Jackie's Journey to Julia

Wednesday, July 26, 2006

Thursday Afternoon China time -- 7/27/06

Today we went and visited the Giant Panda research center -- pretty neat stuff. The pandas were inside cause it was hot, but we still got to be right next to them. Kids got some great pics.

Julia is getting better each day about who she will accept. She loves James but she is accepting Jacob and I. Today at lunch she let me feed her and she and I laughed at her noodle eating techniques. Yesterday she did not really eat until dinner and today she has accepted food from all three of us and laughed about it. She still will not take a bottle -- she drinks easily from a cup. She makes great faces if she does not like something.

We had one melt down today -- my screen saver came up with her foster mom's pic on it that was sent to me a few weeks ago. She cried for a while ... then seemed to accept me better than ever before. It is very hard to let go of all you have known for your whole life, even if by our standards it was not as good a life as she will have with us. Her grief is apparent ... but it is a comfort to me to know that she knows love.

Tomorrow night we will go to the opera and then we will also be going to the pearl market, temple, tea house and park while we are here since we have such a long time until we go to Guangzhou. Any other pearl requests -- send them to me. I can get nice strands for about $25 US.

Now for the most important news of the day -- SHE IS POTTY TRAINED!!!! We brought pullups and yesterday she was not ready to discuss pottying with any of us. Today, however, she has remained dry all day and just now ... I know this does not sound like a thrill to the rest of the world, but for us -- great news... she pooped in the toilet with guidance from the brothers and then was so proud. You know what they say ... never take a gift poo for granted!

## Source excerpt

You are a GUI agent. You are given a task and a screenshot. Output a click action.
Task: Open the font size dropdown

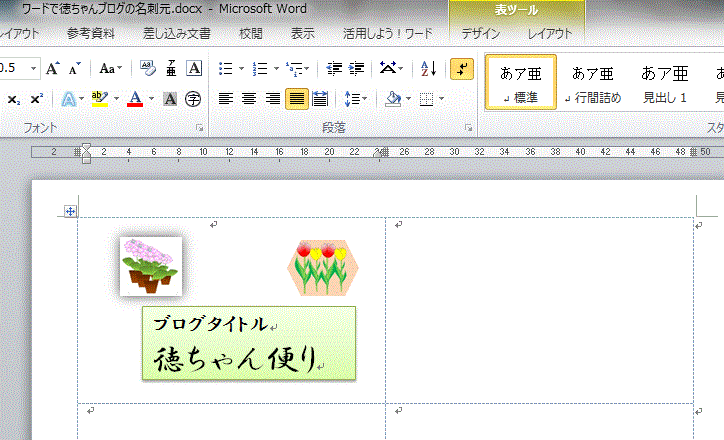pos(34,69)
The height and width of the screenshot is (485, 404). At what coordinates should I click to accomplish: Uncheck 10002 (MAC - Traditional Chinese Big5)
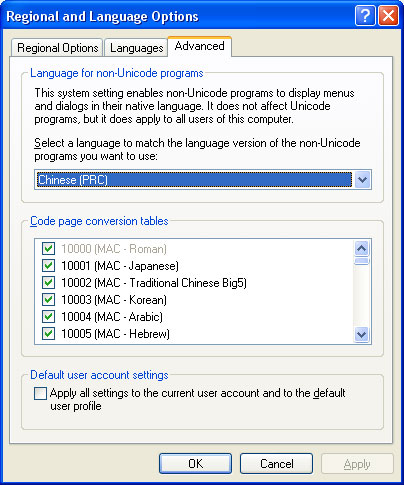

## Work required
From the journal entry about Julia, reproduce word for word the passage starting at "Jackie's Journey to" and ending at "some great pics.".

## Result for this task
Jackie's Journey to Julia

Wednesday, July 26, 2006

Thursday Afternoon China time -- 7/27/06

Today we went and visited the Giant Panda research center -- pretty neat stuff. The pandas were inside cause it was hot, but we still got to be right next to them. Kids got some great pics.